Problem to work on: In the part that opens with the line containing "Task: Click the terminal" and closes with the line containing "click(x=77, y=168)", substitute "To carry out" for "To accomplish" and give those lines again with nothing else changed.

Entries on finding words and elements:
__________

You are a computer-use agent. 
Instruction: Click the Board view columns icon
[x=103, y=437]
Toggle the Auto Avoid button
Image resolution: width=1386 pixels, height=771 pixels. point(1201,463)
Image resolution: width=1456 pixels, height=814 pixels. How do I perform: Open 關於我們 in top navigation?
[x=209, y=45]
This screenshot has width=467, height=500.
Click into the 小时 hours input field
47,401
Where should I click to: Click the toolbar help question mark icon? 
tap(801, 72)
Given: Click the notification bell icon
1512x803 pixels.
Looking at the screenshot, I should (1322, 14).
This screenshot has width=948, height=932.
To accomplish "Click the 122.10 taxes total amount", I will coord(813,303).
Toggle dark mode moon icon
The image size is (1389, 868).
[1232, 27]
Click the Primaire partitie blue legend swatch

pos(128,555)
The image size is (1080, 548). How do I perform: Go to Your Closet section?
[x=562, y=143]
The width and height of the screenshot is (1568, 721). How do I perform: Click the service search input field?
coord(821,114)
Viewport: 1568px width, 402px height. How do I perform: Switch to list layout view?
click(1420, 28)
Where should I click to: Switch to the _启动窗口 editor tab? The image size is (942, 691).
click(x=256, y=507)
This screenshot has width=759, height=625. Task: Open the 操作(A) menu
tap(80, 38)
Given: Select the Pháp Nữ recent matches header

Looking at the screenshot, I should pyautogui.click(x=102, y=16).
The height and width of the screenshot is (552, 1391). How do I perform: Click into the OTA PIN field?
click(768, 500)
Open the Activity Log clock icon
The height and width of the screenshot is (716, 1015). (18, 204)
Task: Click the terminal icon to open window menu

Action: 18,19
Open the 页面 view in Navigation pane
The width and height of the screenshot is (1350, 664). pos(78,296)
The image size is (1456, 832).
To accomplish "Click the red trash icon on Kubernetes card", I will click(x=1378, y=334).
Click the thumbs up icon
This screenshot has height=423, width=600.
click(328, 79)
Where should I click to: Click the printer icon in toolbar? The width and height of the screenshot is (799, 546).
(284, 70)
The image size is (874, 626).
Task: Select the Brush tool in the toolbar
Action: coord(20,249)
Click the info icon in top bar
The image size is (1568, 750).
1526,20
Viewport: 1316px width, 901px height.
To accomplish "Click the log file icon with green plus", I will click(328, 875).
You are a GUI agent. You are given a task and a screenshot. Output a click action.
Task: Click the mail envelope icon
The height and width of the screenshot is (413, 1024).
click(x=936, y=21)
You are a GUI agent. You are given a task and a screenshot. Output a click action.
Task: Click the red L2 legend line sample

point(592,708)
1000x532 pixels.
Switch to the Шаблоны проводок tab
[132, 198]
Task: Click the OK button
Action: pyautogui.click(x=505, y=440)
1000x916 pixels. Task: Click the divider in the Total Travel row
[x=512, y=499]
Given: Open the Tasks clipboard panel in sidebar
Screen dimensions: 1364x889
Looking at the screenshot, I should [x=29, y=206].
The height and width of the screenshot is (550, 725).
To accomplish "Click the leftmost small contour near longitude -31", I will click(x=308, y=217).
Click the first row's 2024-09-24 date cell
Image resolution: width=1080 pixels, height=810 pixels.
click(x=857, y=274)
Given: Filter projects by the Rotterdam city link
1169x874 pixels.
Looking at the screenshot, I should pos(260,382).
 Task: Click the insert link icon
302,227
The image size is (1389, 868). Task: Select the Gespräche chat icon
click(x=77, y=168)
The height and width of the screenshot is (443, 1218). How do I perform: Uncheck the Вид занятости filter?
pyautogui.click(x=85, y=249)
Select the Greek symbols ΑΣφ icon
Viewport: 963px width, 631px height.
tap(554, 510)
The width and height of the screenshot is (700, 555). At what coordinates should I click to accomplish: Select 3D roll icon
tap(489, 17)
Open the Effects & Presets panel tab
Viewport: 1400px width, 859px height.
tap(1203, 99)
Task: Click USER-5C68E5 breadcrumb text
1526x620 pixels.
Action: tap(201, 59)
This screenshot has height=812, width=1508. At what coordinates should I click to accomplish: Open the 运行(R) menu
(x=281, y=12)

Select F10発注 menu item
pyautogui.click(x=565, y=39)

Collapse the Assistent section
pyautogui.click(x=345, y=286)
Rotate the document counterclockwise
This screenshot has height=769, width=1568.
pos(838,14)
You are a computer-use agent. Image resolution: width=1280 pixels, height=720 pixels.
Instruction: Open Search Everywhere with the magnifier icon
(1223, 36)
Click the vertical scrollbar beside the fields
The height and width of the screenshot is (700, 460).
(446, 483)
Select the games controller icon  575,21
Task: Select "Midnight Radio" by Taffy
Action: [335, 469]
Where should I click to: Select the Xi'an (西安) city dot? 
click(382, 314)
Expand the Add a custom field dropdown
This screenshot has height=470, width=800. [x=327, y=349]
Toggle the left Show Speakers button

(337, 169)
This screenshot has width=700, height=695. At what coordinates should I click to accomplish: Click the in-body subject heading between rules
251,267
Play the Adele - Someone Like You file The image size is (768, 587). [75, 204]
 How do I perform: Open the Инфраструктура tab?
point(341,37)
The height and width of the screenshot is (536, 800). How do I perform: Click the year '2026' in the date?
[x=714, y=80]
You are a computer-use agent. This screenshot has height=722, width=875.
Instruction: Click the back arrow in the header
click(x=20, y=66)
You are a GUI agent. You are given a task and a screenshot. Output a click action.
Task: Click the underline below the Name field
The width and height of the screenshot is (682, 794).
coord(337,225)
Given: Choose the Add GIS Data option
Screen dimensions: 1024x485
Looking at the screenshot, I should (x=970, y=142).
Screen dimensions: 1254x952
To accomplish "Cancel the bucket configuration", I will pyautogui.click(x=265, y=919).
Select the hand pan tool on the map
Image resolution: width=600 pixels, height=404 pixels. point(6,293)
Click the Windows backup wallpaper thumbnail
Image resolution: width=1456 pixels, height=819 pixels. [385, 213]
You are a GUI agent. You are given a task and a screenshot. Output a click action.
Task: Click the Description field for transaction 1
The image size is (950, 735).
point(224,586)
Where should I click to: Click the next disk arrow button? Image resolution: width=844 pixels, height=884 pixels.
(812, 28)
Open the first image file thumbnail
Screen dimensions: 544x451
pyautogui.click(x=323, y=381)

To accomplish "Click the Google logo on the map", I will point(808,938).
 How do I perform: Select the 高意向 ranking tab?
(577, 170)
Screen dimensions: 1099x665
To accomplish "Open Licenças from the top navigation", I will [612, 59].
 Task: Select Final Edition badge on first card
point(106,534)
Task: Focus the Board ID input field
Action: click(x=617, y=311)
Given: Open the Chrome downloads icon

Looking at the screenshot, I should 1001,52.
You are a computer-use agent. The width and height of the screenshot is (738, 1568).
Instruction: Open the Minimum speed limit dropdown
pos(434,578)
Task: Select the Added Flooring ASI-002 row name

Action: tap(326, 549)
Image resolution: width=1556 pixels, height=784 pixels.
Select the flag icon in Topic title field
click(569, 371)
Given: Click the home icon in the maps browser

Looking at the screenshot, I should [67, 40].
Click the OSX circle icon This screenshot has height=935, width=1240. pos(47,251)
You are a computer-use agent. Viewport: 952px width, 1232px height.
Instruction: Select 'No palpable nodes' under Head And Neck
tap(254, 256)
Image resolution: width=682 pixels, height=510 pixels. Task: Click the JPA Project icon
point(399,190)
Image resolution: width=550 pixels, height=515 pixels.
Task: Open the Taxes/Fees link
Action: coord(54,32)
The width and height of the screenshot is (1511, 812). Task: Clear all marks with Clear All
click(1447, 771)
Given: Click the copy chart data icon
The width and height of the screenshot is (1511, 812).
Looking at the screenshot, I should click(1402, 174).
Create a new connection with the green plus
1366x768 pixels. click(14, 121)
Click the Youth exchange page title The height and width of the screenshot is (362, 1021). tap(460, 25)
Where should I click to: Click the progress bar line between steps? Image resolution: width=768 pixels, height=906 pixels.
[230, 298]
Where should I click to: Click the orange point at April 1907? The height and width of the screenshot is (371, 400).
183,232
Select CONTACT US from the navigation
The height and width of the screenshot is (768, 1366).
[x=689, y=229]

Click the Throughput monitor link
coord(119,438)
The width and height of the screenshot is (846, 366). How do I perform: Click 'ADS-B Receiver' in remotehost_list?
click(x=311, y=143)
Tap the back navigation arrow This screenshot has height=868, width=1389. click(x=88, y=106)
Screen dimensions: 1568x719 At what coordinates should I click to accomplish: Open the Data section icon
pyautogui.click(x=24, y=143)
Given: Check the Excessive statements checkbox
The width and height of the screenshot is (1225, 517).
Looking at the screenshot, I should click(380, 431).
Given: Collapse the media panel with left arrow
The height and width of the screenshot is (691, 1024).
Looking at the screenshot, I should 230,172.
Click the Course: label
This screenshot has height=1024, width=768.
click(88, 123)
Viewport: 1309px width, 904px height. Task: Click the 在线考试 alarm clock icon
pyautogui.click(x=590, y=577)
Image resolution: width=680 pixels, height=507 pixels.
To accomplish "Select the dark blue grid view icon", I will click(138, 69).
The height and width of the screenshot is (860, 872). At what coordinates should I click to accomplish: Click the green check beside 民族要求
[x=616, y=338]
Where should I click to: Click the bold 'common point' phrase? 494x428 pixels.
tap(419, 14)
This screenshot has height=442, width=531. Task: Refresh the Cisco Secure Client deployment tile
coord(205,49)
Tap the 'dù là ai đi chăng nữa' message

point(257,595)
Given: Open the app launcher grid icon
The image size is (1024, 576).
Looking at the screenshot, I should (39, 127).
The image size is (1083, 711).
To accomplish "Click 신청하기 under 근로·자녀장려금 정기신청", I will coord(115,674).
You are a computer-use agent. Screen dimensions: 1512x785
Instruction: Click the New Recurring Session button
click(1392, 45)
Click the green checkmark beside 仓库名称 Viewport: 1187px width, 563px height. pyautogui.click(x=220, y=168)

__________

Worked solution:
Task: Click the terminal icon to open window menu

Action: 18,19
Open the 页面 view in Navigation pane
The width and height of the screenshot is (1350, 664). pos(78,296)
The image size is (1456, 832).
To carry out "Click the red trash icon on Kubernetes card", I will click(x=1378, y=334).
Click the thumbs up icon
This screenshot has height=423, width=600.
click(328, 79)
Where should I click to: Click the printer icon in toolbar? The width and height of the screenshot is (799, 546).
(284, 70)
The image size is (874, 626).
Task: Select the Brush tool in the toolbar
Action: coord(20,249)
Click the info icon in top bar
The image size is (1568, 750).
1526,20
Viewport: 1316px width, 901px height.
To carry out "Click the log file icon with green plus", I will click(328, 875).
You are a GUI agent. You are given a task and a screenshot. Output a click action.
Task: Click the mail envelope icon
The height and width of the screenshot is (413, 1024).
click(x=936, y=21)
You are a GUI agent. You are given a task and a screenshot. Output a click action.
Task: Click the red L2 legend line sample

point(592,708)
1000x532 pixels.
Switch to the Шаблоны проводок tab
[132, 198]
Task: Click the OK button
Action: pyautogui.click(x=505, y=440)
1000x916 pixels. Task: Click the divider in the Total Travel row
[x=512, y=499]
Given: Open the Tasks clipboard panel in sidebar
Screen dimensions: 1364x889
Looking at the screenshot, I should [x=29, y=206].
The height and width of the screenshot is (550, 725).
To carry out "Click the leftmost small contour near longitude -31", I will click(x=308, y=217).
Click the first row's 2024-09-24 date cell
Image resolution: width=1080 pixels, height=810 pixels.
click(x=857, y=274)
Given: Filter projects by the Rotterdam city link
1169x874 pixels.
Looking at the screenshot, I should pos(260,382).
 Task: Click the insert link icon
302,227
The image size is (1389, 868). Task: Select the Gespräche chat icon
click(x=77, y=168)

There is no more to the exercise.